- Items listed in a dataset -
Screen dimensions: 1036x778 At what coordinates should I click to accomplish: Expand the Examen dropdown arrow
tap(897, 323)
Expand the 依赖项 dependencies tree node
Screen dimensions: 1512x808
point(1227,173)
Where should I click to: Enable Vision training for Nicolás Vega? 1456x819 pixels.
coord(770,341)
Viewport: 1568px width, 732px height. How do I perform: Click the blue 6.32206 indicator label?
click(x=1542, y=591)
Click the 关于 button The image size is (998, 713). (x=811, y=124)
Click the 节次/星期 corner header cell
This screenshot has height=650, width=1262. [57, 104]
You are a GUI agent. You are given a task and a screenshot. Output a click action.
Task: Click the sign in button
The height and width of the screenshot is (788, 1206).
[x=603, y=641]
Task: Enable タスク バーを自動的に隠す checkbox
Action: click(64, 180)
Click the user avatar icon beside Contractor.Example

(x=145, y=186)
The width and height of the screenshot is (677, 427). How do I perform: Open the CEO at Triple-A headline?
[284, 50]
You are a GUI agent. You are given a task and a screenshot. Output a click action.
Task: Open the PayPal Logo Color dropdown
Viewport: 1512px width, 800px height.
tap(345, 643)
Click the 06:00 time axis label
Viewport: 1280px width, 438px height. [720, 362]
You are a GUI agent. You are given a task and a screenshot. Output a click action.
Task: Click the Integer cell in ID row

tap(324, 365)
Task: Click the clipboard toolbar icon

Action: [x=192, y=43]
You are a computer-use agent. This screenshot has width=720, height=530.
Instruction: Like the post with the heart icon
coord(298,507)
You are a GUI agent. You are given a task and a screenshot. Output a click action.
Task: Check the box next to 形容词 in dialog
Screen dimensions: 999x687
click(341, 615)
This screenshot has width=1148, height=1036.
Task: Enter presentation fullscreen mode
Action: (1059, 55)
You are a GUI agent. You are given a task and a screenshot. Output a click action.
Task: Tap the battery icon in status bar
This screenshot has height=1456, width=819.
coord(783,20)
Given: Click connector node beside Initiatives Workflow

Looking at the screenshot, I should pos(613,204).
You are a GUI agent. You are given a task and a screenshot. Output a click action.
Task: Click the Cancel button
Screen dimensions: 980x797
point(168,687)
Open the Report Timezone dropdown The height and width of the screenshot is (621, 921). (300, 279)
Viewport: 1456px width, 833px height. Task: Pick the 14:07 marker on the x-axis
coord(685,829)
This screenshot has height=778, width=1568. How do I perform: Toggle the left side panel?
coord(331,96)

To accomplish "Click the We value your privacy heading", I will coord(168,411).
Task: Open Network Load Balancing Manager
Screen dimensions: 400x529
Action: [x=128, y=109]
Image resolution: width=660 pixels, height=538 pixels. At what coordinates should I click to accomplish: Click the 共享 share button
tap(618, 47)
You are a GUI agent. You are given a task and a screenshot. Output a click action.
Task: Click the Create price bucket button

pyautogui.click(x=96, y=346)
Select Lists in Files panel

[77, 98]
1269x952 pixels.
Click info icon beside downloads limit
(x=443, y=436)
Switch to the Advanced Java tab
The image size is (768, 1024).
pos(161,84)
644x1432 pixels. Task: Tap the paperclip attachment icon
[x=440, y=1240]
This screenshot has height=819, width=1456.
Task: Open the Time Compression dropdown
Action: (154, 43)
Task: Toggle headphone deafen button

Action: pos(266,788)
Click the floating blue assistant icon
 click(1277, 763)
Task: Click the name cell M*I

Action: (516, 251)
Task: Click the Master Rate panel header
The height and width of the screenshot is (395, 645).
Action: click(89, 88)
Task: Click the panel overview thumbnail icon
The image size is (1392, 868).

- Set exercise -
Lay out everything from the start of the listing above down to the line containing "Action: (1059, 55)" as a JSON list of strings, one string per line, with both ends included. Leave out blank lines.

- Answer below -
[
  "Screen dimensions: 1036x778 At what coordinates should I click to accomplish: Expand the Examen dropdown arrow",
  "tap(897, 323)",
  "Expand the 依赖项 dependencies tree node",
  "Screen dimensions: 1512x808",
  "point(1227,173)",
  "Where should I click to: Enable Vision training for Nicolás Vega? 1456x819 pixels.",
  "coord(770,341)",
  "Viewport: 1568px width, 732px height. How do I perform: Click the blue 6.32206 indicator label?",
  "click(x=1542, y=591)",
  "Click the 关于 button The image size is (998, 713). (x=811, y=124)",
  "Click the 节次/星期 corner header cell",
  "This screenshot has height=650, width=1262. [57, 104]",
  "You are a GUI agent. You are given a task and a screenshot. Output a click action.",
  "Task: Click the sign in button",
  "The height and width of the screenshot is (788, 1206).",
  "[x=603, y=641]",
  "Task: Enable タスク バーを自動的に隠す checkbox",
  "Action: click(64, 180)",
  "Click the user avatar icon beside Contractor.Example",
  "(x=145, y=186)",
  "The width and height of the screenshot is (677, 427). How do I perform: Open the CEO at Triple-A headline?",
  "[284, 50]",
  "You are a GUI agent. You are given a task and a screenshot. Output a click action.",
  "Task: Open the PayPal Logo Color dropdown",
  "Viewport: 1512px width, 800px height.",
  "tap(345, 643)",
  "Click the 06:00 time axis label",
  "Viewport: 1280px width, 438px height. [720, 362]",
  "You are a GUI agent. You are given a task and a screenshot. Output a click action.",
  "Task: Click the Integer cell in ID row",
  "tap(324, 365)",
  "Task: Click the clipboard toolbar icon",
  "Action: [x=192, y=43]",
  "You are a computer-use agent. This screenshot has width=720, height=530.",
  "Instruction: Like the post with the heart icon",
  "coord(298,507)",
  "You are a GUI agent. You are given a task and a screenshot. Output a click action.",
  "Task: Check the box next to 形容词 in dialog",
  "Screen dimensions: 999x687",
  "click(341, 615)",
  "This screenshot has width=1148, height=1036.",
  "Task: Enter presentation fullscreen mode",
  "Action: (1059, 55)"
]